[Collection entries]

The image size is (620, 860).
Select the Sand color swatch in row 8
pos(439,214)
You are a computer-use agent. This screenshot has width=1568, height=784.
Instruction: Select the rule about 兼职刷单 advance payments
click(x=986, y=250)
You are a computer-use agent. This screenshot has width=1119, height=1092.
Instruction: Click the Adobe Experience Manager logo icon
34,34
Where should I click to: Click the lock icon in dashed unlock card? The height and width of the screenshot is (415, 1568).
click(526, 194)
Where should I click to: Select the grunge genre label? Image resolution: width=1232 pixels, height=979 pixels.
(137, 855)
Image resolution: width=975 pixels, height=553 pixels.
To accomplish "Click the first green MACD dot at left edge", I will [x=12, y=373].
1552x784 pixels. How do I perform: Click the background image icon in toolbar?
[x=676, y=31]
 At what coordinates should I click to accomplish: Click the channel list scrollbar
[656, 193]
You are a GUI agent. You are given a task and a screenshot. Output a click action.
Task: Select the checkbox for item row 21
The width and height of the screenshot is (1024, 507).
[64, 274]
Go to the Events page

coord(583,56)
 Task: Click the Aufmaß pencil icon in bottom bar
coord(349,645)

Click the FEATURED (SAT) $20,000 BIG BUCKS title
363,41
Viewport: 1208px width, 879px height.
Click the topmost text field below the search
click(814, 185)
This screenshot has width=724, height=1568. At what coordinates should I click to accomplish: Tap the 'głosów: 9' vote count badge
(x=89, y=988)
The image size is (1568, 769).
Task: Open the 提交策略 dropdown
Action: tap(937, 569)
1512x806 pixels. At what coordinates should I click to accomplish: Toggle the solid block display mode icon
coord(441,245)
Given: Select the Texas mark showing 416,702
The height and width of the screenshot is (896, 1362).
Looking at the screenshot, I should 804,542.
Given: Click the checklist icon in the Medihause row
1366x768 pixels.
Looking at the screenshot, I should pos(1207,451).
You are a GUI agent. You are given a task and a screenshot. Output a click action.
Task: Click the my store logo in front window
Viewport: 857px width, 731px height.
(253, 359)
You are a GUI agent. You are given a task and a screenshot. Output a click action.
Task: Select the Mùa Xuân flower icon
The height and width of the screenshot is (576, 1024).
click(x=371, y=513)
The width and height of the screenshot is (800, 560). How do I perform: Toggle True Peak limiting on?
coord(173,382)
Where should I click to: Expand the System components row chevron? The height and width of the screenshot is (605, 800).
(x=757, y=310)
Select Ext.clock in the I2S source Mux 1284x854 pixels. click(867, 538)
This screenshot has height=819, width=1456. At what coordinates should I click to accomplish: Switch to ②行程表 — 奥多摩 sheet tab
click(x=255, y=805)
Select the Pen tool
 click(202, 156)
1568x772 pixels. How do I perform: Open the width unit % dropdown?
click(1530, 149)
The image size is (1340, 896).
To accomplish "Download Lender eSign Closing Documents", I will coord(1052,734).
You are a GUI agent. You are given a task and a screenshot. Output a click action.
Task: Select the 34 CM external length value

#### Instructions for the task:
Repeat word for word the lines of the listing above, starting with the line containing "Viewport: 1208px width, 879px height." and going on through the line containing "coord(173,382)".

#### Task result:
Viewport: 1208px width, 879px height.
Click the topmost text field below the search
click(814, 185)
This screenshot has width=724, height=1568. At what coordinates should I click to accomplish: Tap the 'głosów: 9' vote count badge
(x=89, y=988)
The image size is (1568, 769).
Task: Open the 提交策略 dropdown
Action: tap(937, 569)
1512x806 pixels. At what coordinates should I click to accomplish: Toggle the solid block display mode icon
coord(441,245)
Given: Select the Texas mark showing 416,702
The height and width of the screenshot is (896, 1362).
Looking at the screenshot, I should 804,542.
Given: Click the checklist icon in the Medihause row
1366x768 pixels.
Looking at the screenshot, I should pos(1207,451).
You are a GUI agent. You are given a task and a screenshot. Output a click action.
Task: Click the my store logo in front window
Viewport: 857px width, 731px height.
(253, 359)
You are a GUI agent. You are given a task and a screenshot. Output a click action.
Task: Select the Mùa Xuân flower icon
The height and width of the screenshot is (576, 1024).
click(x=371, y=513)
The width and height of the screenshot is (800, 560). How do I perform: Toggle True Peak limiting on?
coord(173,382)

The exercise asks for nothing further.